The European Central Bank reduced its interest rates to 0.15% from 0.25%, in order to encourage economic growth and stave off inflation.
It is hoped the move will encourage European banks to start lending to businesses again and replicate the success of the Funding for Lending scheme in the UK. The ECB also lowered the deposit rate to -0.1% to 0%. At the same time, the Bank of England maintained status quo position with respect to its interest rate as well as the size of its asset purchase facility.
Economists welcomed the European measures, but said it may not be enough to kick-start the economy again. This morning it was confirmed that the Eurozone GDP expanded by just 0.2% in the first quarter of this year.
“Today’s ECB moves are a step in the right direction, but look too little, too late to snuff out deflation risk and kick-start growth, said Neil Williams, Group Chief Economist at Hermes Fund Managers.
“The 10 basis points shavings off the refinancing and deposit rates are puny, and look more cosmetic than real. Any drop in the euro on the back of them would be welcome, but possibly short lived. Draghi’s hesitancy to use all his bullets today reflects how empty his policy tool box is. With demand subdued and the likelihood at some stage of rising bond yields, the ECB will have to capitulate on quantitative easing.”
JP Morgan Strategic Bond Fund Manager Nick Gartside was more upbeat and said that the markets were awarded most of the elements on the shopping list; including a rate cut, a targeted long-term refinancing operation and asset-backed securities purchases.
“It’s a relatively comprehensive set of policies and the ECB have handled this well in our view,” he said.
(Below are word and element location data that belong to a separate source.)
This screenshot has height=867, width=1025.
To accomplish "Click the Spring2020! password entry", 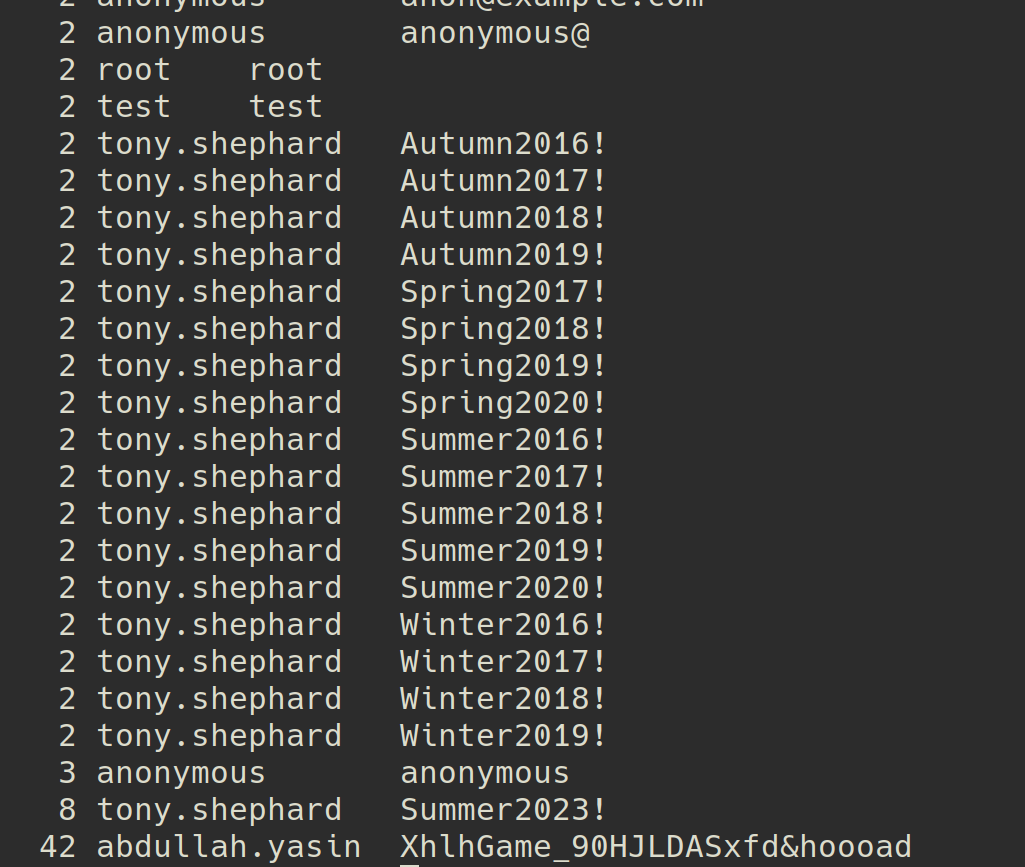I will click(x=503, y=403).
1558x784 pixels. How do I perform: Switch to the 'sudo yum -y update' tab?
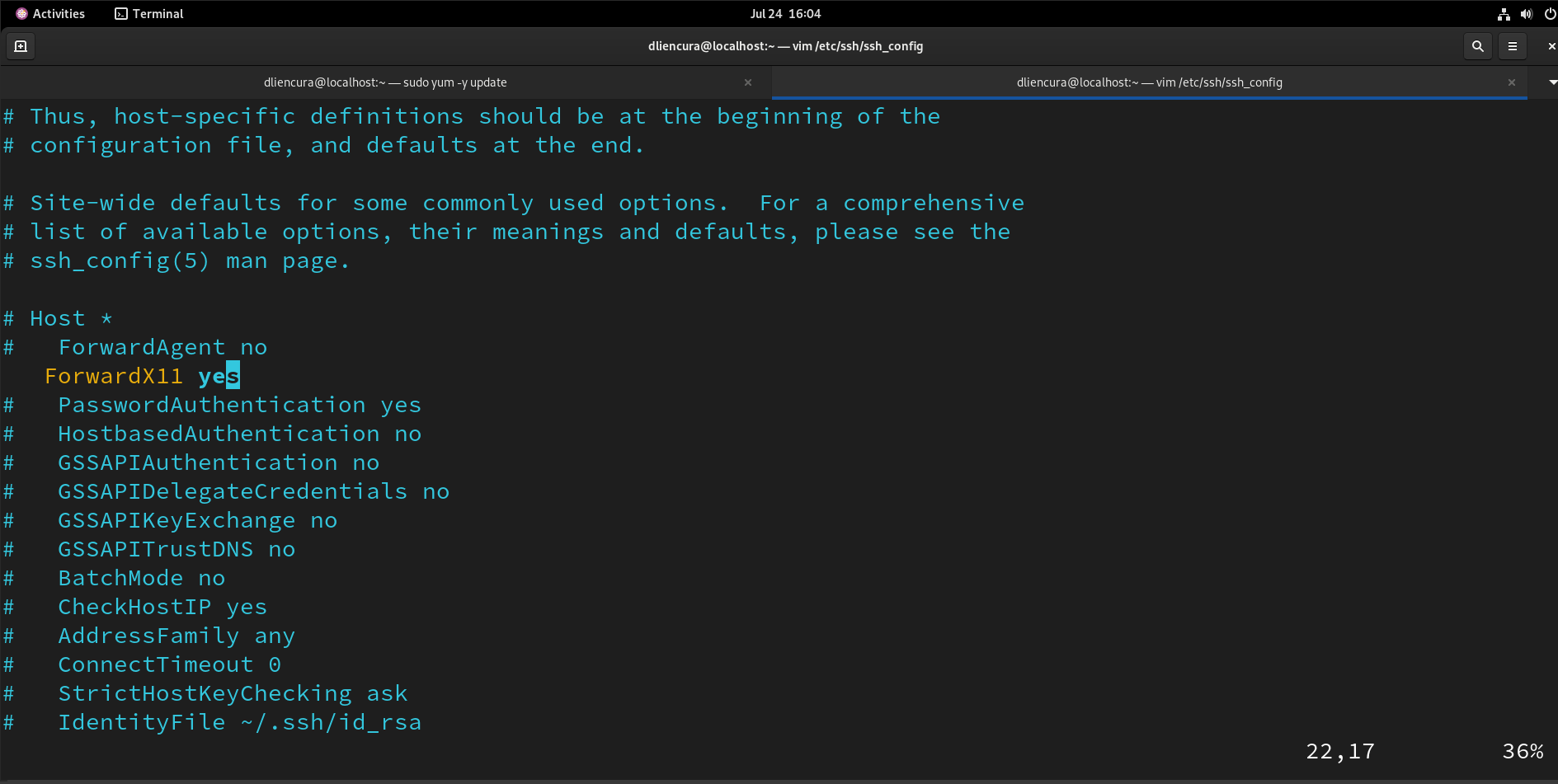(385, 82)
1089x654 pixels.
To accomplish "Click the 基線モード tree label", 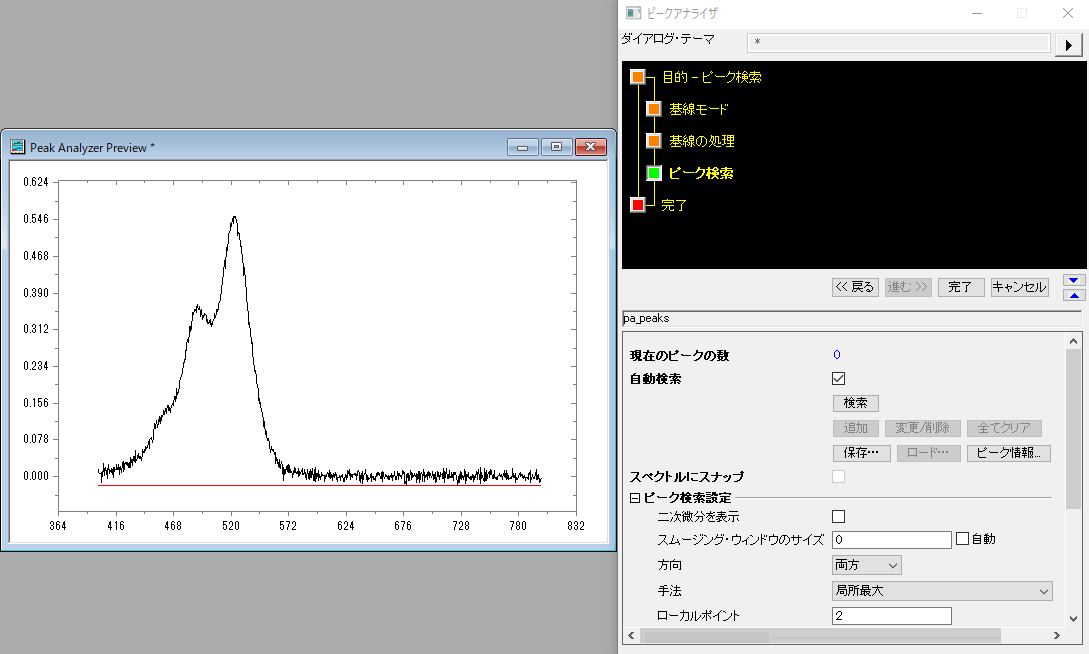I will point(699,109).
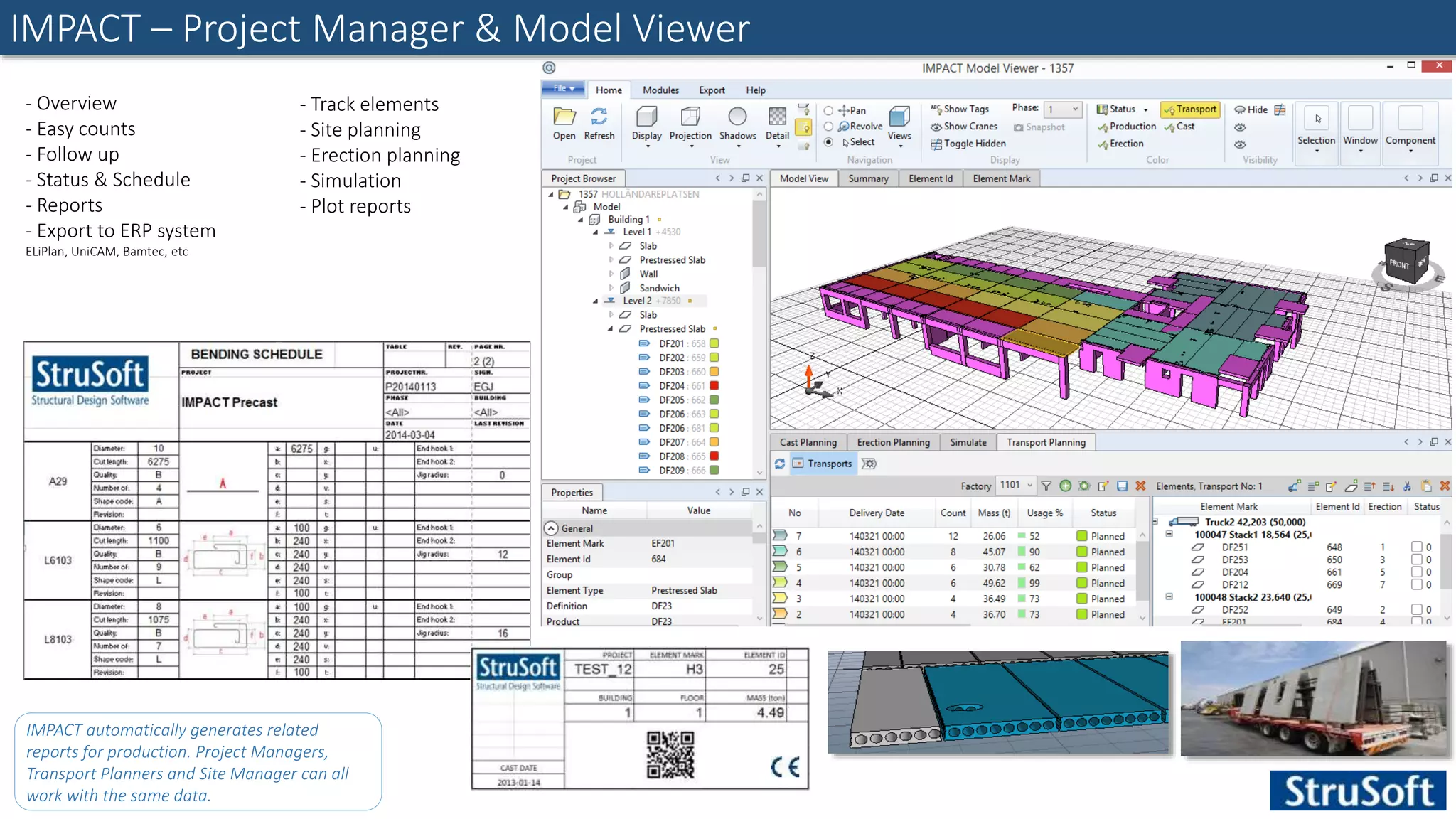Image resolution: width=1456 pixels, height=819 pixels.
Task: Switch to the Erection Planning tab
Action: 893,442
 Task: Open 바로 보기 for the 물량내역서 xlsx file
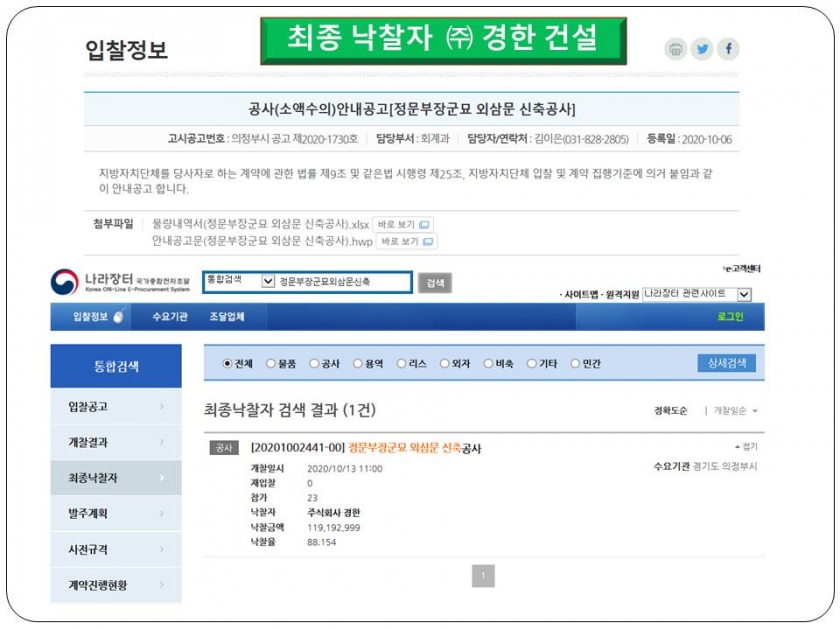pyautogui.click(x=403, y=225)
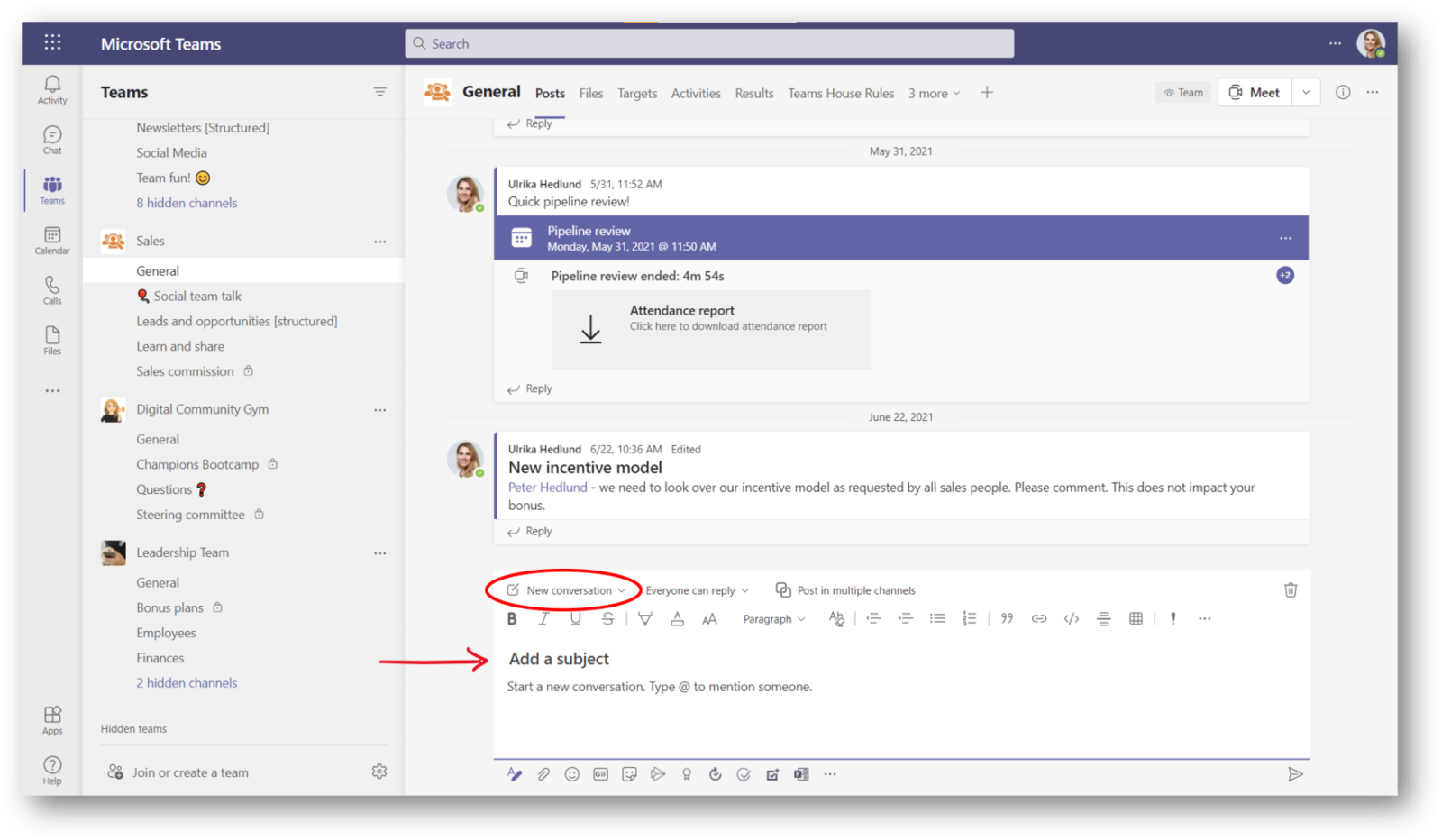Click the Meet button
1442x840 pixels.
coord(1254,91)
“In terms of the investment implications, higher yielding European fixed income assets still look attractive. We have liked these assets and today’s announcement reinforces that. Our highest conviction areas continue to be in the periphery bond markets, such as Spanish and Italian bonds, and European high yield bonds.”
Andrew Mulliner, portfolio manager at Henderson Global Investors said the impact on credit creation and inflation will only likely be boosted in the medium term, but confirmed the positive impact on peripheral government bond markets.